Problems to solve>
[A] From the passage on Mac hardware, list every example it gives in parentheses of the shipping hardware that a Mac cannot be configured without.
[B] Print the part of the passage on Mac hardware starting with "These guys are" and going on through "chunk of hardware.", word for word.

These guys are just stealing work contributed to OSx86, throwing it on a standard PC, and trying to sell it. That's very shady, if you ask me.
BTW: OS X 10.5 boots on *many* different motherboards and *many* different configurations, if the kernel and kernel extensions support it (SSE3, PCI-E, etc). PC_EFI is purely a bootloader that emulates some EFI things so a stock Macintosh kernel thinks it's booting on a Mac. It has nothing to do with the hardware, there's plenty of kernel extensions and drivers floating around that support quite a fair chunk of hardware.
-DN
The catch with the "Mac Tax" is that while you can't configure a Mac to have less than the shipping hardware (integrated camera, gigabit ethernet, do-it-yourself RAM, firewire, etc.), when pricing against equivalent hardware, they usually are cost-equal or a hair less. In the case of the Mac Pro, the difference is almost 25% given the CPU horsepower with which the system ships. At release, it was impossible to find a four-way workstation within $1000 of Apple's hardware.

Supplied information>
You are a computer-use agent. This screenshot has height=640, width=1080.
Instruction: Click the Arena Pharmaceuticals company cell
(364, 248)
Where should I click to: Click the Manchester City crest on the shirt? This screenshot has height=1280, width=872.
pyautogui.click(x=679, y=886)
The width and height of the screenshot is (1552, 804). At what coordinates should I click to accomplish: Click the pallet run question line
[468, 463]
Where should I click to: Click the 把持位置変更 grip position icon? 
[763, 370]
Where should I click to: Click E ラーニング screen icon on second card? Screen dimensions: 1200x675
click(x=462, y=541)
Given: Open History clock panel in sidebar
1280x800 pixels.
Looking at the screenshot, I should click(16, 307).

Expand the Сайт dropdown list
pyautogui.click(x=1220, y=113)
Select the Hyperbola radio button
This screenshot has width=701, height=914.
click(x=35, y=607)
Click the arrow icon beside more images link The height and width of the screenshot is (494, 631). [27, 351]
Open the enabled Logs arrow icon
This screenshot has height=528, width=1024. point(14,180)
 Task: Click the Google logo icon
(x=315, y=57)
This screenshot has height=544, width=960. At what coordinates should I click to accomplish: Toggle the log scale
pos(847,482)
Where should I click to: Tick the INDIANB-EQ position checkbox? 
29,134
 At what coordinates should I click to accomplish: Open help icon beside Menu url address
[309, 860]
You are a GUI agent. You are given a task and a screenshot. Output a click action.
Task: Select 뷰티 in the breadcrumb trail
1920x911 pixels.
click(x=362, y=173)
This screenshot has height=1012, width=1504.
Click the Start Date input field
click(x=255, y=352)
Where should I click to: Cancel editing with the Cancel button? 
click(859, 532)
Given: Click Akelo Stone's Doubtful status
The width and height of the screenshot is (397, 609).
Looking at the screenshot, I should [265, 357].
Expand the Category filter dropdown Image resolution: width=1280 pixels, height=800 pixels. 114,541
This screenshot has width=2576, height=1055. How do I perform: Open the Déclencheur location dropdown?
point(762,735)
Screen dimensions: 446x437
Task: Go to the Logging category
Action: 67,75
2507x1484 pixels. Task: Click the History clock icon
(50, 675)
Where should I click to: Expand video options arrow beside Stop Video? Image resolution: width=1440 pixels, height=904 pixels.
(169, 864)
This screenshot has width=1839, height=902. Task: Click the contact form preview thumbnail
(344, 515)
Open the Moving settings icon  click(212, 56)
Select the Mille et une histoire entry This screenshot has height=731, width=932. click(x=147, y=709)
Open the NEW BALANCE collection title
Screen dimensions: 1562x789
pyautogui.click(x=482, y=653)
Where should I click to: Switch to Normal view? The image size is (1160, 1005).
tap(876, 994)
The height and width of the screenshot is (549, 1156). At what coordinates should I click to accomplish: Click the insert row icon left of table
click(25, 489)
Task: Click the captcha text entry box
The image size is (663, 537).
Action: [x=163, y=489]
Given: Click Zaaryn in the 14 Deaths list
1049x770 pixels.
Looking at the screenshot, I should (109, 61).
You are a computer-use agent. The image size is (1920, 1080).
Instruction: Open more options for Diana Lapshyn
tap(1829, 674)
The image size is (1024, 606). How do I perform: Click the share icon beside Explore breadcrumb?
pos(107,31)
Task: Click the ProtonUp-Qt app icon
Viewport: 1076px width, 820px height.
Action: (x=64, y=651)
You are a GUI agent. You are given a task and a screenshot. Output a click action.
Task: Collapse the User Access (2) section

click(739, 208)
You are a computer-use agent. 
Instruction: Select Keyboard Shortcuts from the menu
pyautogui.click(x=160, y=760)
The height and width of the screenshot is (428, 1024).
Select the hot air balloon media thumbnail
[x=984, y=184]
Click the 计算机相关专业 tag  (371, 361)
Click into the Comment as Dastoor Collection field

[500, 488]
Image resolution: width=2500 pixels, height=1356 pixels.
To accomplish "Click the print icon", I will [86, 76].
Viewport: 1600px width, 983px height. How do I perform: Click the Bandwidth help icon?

Full answers>
[A]
- integrated camera
- gigabit ethernet
- do-it-yourself RAM
- firewire

[B]
These guys are just stealing work contributed to OSx86, throwing it on a standard PC, and trying to sell it. That's very shady, if you ask me.
BTW: OS X 10.5 boots on *many* different motherboards and *many* different configurations, if the kernel and kernel extensions support it (SSE3, PCI-E, etc). PC_EFI is purely a bootloader that emulates some EFI things so a stock Macintosh kernel thinks it's booting on a Mac. It has nothing to do with the hardware, there's plenty of kernel extensions and drivers floating around that support quite a fair chunk of hardware.